Seeing a complete character set early also reveals problems that wouldn’t be obvious from a small sample. Stroke patterns that look good in 50 characters might become monotonous across 7,000. Spacing that works for common characters might fail for complex ones. The preview set lets designers catch and fix these issues before investing in production work.
Once designers settle on a direction, the AI-generated glyphs become reference material for production work. Instead of designing each of the remaining 6,000+ characters from a blank canvas, designers refine AI-generated proposals that already capture the target style. This doesn’t eliminate designer work, as every character still goes through review and refinement, but it provides direction and foundation, significantly accelerating the workflow.
The tool is particularly valuable for regional character extensions such as Taiwanese Hokkien, Hakka, and indigenous languages, which are often left incomplete because designers can’t justify the time investment without knowing if the style will work.
(opens in new window)Lessons Learned
This project taught me that successful AI tools for creative workflows require understanding how people actually work, not just what they produce.
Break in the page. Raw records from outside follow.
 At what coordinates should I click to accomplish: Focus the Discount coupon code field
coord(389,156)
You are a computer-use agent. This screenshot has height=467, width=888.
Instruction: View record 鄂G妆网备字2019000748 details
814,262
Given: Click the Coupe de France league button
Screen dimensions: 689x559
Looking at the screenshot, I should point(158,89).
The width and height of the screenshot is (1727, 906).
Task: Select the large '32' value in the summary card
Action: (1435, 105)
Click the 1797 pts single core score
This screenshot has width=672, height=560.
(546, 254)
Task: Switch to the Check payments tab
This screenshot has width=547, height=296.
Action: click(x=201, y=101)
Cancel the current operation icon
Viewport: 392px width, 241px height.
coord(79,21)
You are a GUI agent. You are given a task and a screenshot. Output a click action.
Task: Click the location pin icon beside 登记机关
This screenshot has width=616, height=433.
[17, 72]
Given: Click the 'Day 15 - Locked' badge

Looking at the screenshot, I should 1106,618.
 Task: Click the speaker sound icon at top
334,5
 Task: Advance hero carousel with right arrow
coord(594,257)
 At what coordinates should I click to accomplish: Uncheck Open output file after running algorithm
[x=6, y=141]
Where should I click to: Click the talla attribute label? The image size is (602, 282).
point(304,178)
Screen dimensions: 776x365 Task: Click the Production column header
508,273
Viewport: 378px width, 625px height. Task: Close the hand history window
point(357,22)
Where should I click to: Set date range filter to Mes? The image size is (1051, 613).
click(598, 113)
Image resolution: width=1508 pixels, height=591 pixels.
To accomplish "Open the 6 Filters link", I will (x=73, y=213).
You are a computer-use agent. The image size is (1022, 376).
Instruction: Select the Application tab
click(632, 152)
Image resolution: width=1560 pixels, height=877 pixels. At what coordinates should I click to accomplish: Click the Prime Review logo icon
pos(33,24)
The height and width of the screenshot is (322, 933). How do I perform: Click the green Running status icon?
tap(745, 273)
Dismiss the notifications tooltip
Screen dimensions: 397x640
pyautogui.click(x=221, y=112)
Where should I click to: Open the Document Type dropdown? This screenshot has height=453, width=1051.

The initial version of GlyphGenModel focused on generating missing characters to complete existing fonts, which was a technically correct interpretation of "font completion." However, working with designers revealed that the real value wasn’t filling gaps in finished fonts; it was enabling exploration before committing to production.
This insight shifted the entire project direction. Instead of optimizing for how many characters can we generate, we optimized for how quickly can a designer evaluate a style direction. Instead of measuring technical metrics like SSIM scores in isolation, we focused on whether generated previews gave designers enough confidence to make decisions. The technical challenges that mattered were the ones that directly impacted the design workflow: clean SVG output that imports without cleanup, accurate style transfer that preserves subtle details, and character set analysis that generates the right preview for each design stage.
Working closely with type designers also revealed the importance of trust in AI-assisted creative tools. Designers need to understand what the AI is doing (learning style from their initial sketches) and what it’s not doing (making creative decisions). They need clean, editable vector output they can refine, not black-box raster images. They need the system to be a tool that amplifies their work, not an automation that replaces it. Building this trust required transparency about the system’s capabilities and limitations, and designing the workflow so designers remain in control throughout the process.
The hardest part wasn’t the model architecture, since VQ-VAE and U-Net worked well relatively early. It was the surrounding pipeline: character set analysis, vectorization quality, reproducibility across different input fonts, and integration into existing design tools. These everything around the model pieces are what made GlyphGenModel genuinely useful in production workflows rather than just a technical demo.
This experience reinforced that domain expertise matters as much as technical skill when building AI tools for specialized workflows. Understanding character set standards, font production stages, and what designers need at each stage shaped every design decision. A technically perfect model that doesn’t fit the creative workflow would have been worthless.